My official title was “de-tassler,” and it took at least two weeks for me to become proficient at the task of walking through miles-long rows of corn, plucking the tassels from the top of an ear of corn, and throwing the tassel on the ground. Seriously, that was the entire job, but as a 14 year old with no previous hard labor experience, I struuuuuggled to meet company standards. My sub-par de-tasseling led to some annoyance on the part of my supervisor at having to wait for me as I lagged behind my colleagues, but not enough to warrant additional coaching or practice, which would have required him to put down his phone.
Fast-forward to September 2010, to my first interaction with an angry parent as an elementary Spanish teacher. She was rightfully upset that her children were not speaking any Spanish at home, even though they had been in my class for a month. As a brand new teacher, I was more focused on managing behavior in my classroom than I was on instruction. Teacher coaching could have helped me do both faster, which could have gotten my students speaking Spanish sooner and more fluently.

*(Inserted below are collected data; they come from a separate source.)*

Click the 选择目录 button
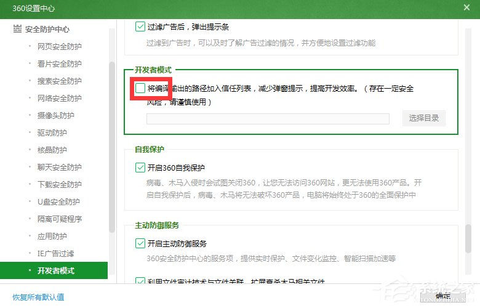 click(424, 119)
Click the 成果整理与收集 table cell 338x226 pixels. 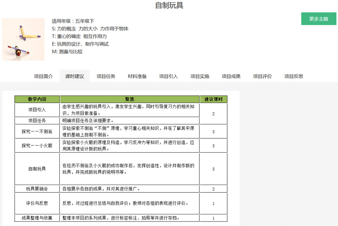37,218

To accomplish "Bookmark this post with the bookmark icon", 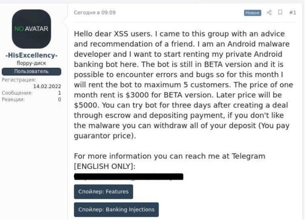I will 280,13.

None of us are 100% proficient in our jobs on our first day. The learning curve for new teachers is just as high as the learning curve for other professions, but the need for a teacher to progress quickly toward proficiency is especially urgent when you consider the impact teachers have on student learning. Teacher coaching matters for exactly this reason.
In addition to helping teachers improve their instruction, teacher coaching can also be a powerful retention tool for school leaders. Regular, frequent interactions can help reduce feelings of isolation for new teachers, and drive proficient teachers toward new challenges to prevent feelings of plateau. Done well, teacher coaching can strengthen a school’s sense of community, and ground the faculty in the institution’s common goals.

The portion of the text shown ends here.